Où l'on trouverait des morceaux de vrais avec de la petite idéologie subliminale dedans.
Scénaristiquement on retrouve ici pêle-mêle un peu du sketch 2010 de Franck Lepage sur la langue de bois, une louchée d'obsession à la social justice warrior, quelques relents idéologiques indigénistes et une pincée de décolonial, tout pour flatter le main-stream à la chevalier blanc 2.0, le camp du bien pour sûr, va glousser d'aise.
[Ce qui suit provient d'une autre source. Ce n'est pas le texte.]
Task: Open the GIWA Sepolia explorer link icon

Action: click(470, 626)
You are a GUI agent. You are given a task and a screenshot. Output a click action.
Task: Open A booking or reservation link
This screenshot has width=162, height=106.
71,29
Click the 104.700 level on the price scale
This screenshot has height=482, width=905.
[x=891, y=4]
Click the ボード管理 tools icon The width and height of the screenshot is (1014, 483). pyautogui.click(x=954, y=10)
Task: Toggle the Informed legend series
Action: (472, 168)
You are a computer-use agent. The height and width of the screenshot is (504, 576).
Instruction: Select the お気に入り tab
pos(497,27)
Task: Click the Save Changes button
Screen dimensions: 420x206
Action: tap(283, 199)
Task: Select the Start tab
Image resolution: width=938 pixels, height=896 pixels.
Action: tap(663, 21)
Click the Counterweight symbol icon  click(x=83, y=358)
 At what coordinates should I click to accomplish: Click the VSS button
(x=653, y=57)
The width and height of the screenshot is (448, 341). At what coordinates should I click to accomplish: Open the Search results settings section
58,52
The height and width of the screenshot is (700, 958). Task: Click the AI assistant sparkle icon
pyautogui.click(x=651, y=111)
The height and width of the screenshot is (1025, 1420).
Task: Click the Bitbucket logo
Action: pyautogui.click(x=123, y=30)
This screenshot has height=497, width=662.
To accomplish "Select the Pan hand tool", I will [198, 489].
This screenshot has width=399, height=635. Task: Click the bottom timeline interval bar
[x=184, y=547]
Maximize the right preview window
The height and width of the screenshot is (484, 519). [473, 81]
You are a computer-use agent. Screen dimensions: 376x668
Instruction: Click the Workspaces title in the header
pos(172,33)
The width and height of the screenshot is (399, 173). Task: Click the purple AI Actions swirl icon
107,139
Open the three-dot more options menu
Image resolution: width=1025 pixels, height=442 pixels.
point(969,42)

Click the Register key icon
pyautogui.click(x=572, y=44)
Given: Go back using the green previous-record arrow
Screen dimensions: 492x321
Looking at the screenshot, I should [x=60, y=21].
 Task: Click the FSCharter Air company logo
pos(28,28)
Scénaristiquement donc, la bourge blonde tombe amoureuse du racisé nanti et se fout toute la société à dos, les trésors livresque d'un petit peuple idéalisé (et apparemment sans travers parce que dès qu'on n'est pas pareil et un peu pauvre, on est gentil de partout) sont pillés par des méchants dominants sans âme, les sphères politiques intriguent en moulinet et divisent pour mieux régner (ça c'est pour les morceaux de vrais) et à la fin on colle tout le monde dans des camps avant la phase équarrissage et révolte, qui ne saurait tarder dans la saison 2.
Manichéen, téléguidé, essentialiste mais au fond, cette petite série à son charme et dans 20 ans reflétera à la perfection ce que furent les idéologies dominantes du moment. Ça se laisse regarder, Orlando est émouvant, Cara fait de son mieux et certains personnages secondaires sont excellents, je ne cracherais donc pas sur ce petit flyer systémique.
Du moment qu'on n'est pas dupe hein, et puis voler. Aah, voler .. un vieux rêve humain qui permettrai peut-être enfin d'aller vers cette utopie qui tutoierait les cieux, vers ce nécessaire idéal fraternel équitable et bigarré, qui finalement nous reste encore a inventer.